Excerpt provided |
# # # #
# Mr11 And Mr16 Led Bulbs



## thegamwellsmythes (Jul 29, 2008)

Some advice required please.

I've just bought some LED bulbs to swap for the old halogens in our motorhome.

It would seem that I am an idiot though as I have ordered MR11's instead of the MR16's that we need.

I'm sure I can get a swap from Aten but to save the effort can a MR11 be used in a MR16 light fitting? I know they are smaller in diameter but is that the only difference?

We keep our m/h in storage 20 mins away behind inumerable locked gates so I don't even know if the pins are the same arrangement at the moment.

Just thought I'd ask the MHF boffins if there was any reason why we couldn't use them anyway?

Thanks for any advice.

Paul and Jane (Paul being the moron)


----------



## rosalan (Aug 24, 2009)

As LED's are a bit more expensive, it may be worthwhile taking out a bulb and spending a little time talking to an LED sales person about what you want.
There are different colours and intensity, some better for reading others for background light.
I have in the past visited stands at Motorhome shows and received invaluable advice, including having them fit LED strips into my larger light units.
For me, there is no question that they are worth the effort in changing from Halogen or tungsten.
Alan


----------



## thegamwellsmythes (Jul 29, 2008)

I agree that it might be an idea to have a chat with a supplier first but I had to buy them online.

My problem is that I now have the bulbs and need to know if an MR11 can be used in a MR16 light fitting. As I bought MR11's instead of the MR16's that I should have bought.

If not I'll send them back and get the MR16's.


----------



## rosalan (Aug 24, 2009)

If they are compatible with vehicles 12v supply then the only difference between the type no's are the fittings (little legs); some push twist, some have thick legs etc or so I believe.
Alan


----------



## thegamwellsmythes (Jul 29, 2008)

Ta for the info.

I think I'll compare the bulbs and see if they have the same leg size. If they are the same I'll have a go and see if they work I suppose.

My real concern was whether I would cause an electrical problem by using them. Wouldn't want something to overheat etc.


----------



## Ozzyjohn (Sep 3, 2007)

Hi,

It may be worth making a phone call to the suppliers to ask their advice...


Regards,
John


----------



## thegamwellsmythes (Jul 29, 2008)

Hi,

Yes, I've sent them an email but thought I'd ask the massive collective brain that is the MHF community while I wait for an answer.

I'll post their response anyway just in case any one else is as dim as me in the future.
# # # #
Things to do |
1: Answer these questions from the thread on MR11 and MR16 LED bulbs:
(a) What type of bulbs were the new LED bulbs bought to replace in the motorhome?
(b) What did rosalan receive at stands at Motorhome shows?
(c) What was the original poster's real concern about using the MR11 bulbs?
2: Pick up the thread on MR11 and MR16 LED bulbs after its final post and continue it.
The listing that comes after this point is separate material and is unrelated to the thread on LED bulbs.
# # # #
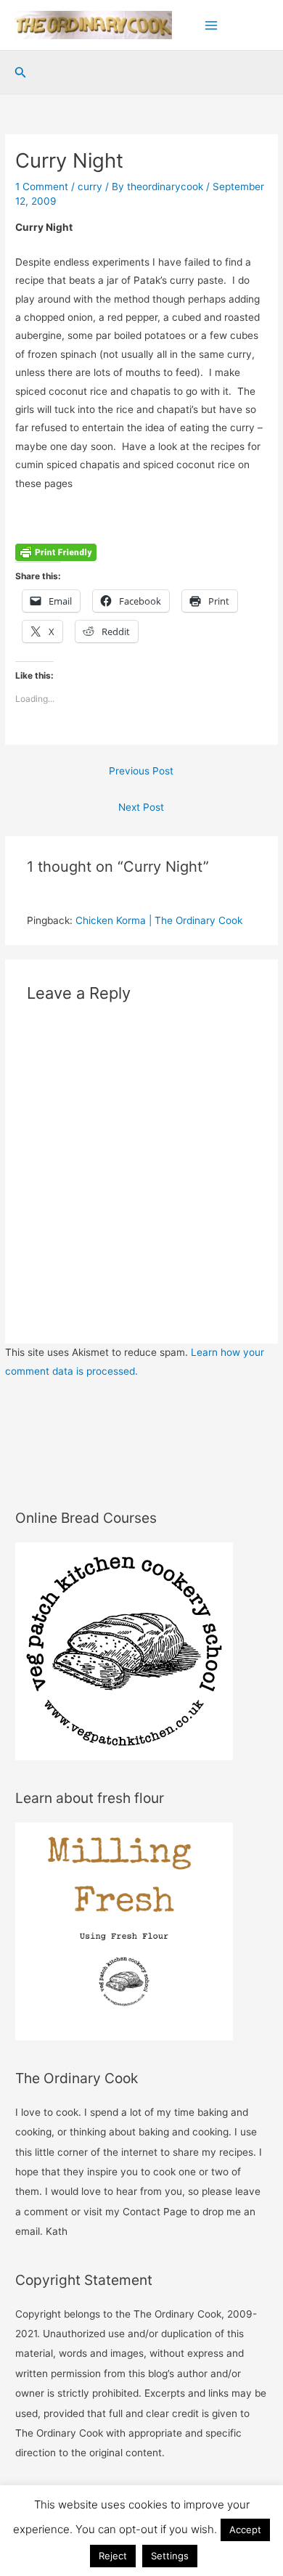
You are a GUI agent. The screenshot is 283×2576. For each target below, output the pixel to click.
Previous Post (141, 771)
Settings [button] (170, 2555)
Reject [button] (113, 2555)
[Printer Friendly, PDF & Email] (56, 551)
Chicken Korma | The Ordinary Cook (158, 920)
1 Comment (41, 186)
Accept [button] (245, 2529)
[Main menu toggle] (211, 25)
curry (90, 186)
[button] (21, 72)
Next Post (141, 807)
# # # #
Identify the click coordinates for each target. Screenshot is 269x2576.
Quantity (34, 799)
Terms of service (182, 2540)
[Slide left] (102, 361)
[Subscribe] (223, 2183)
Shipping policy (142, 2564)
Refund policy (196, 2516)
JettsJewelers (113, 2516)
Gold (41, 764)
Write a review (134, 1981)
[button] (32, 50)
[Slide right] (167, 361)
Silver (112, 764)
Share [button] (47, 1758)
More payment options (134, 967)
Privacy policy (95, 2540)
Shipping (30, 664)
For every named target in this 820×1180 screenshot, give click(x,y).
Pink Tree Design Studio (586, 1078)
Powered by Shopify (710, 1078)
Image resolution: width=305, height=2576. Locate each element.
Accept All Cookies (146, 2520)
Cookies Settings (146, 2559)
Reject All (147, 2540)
# # # #
Exercise responses |
1:
(a) The old halogens.
(b) Invaluable advice, including having LED strips fitted into his larger light units.
(c) Whether using them would cause an electrical problem, such as something overheating.

2:
----------



## gaspode (May 9, 2005)

Electrically the MR11 and MR16 will be identical but pysically the MR11 is smaller, the pin spacing is less and the pin diameter is less. To put it in a nutshell, they won't fit unless you change the holder. Don't try to force them in, you'll break the glass encapsulation.

Speak to Saul at Aten Lighting, I'm sure he'll swap them without a fuss.


----------



## thegamwellsmythes (Jul 29, 2008)

Ta for the info about the pin spacing etc.

I haven't got one of our MR16s to compare the MR11s to so wasn't sure if they were the same.

I'm sure Aten will sort me out.


----------



## rosalan (Aug 24, 2009)

Even when you get the right LED's, depending on the type of halogen you are replacing, they can be difficult.
In my case the Halogen had two pins back centre. The LED to replace them was a disc shape with two pins back centre and naturally the disc was as large almost as the spotlight fitting. After many frustrating minutes I would get the pins into the socket only to find the LED dropped out on the first bump as the pins are a tad thinner than the Halogen pins. I read somewhere that a blob of blue tack on the back works; and it did. These were M16's
I finally discovered that a very large pair of tweezers would hold the LED for fitting.
Alan


----------



## thegamwellsmythes (Jul 29, 2008)

Alan,

Thanks for that, I wouldn't have thought of the blue tack option.

I've had a very helpful response from Aten who are digging me out of my self dug hole.

We're doing a swap for MR16's and I'm paying the small difference.

The information is all on the website, I just missed it, being a dimwit.

Very good service.

Thanks for all of the advice everyone.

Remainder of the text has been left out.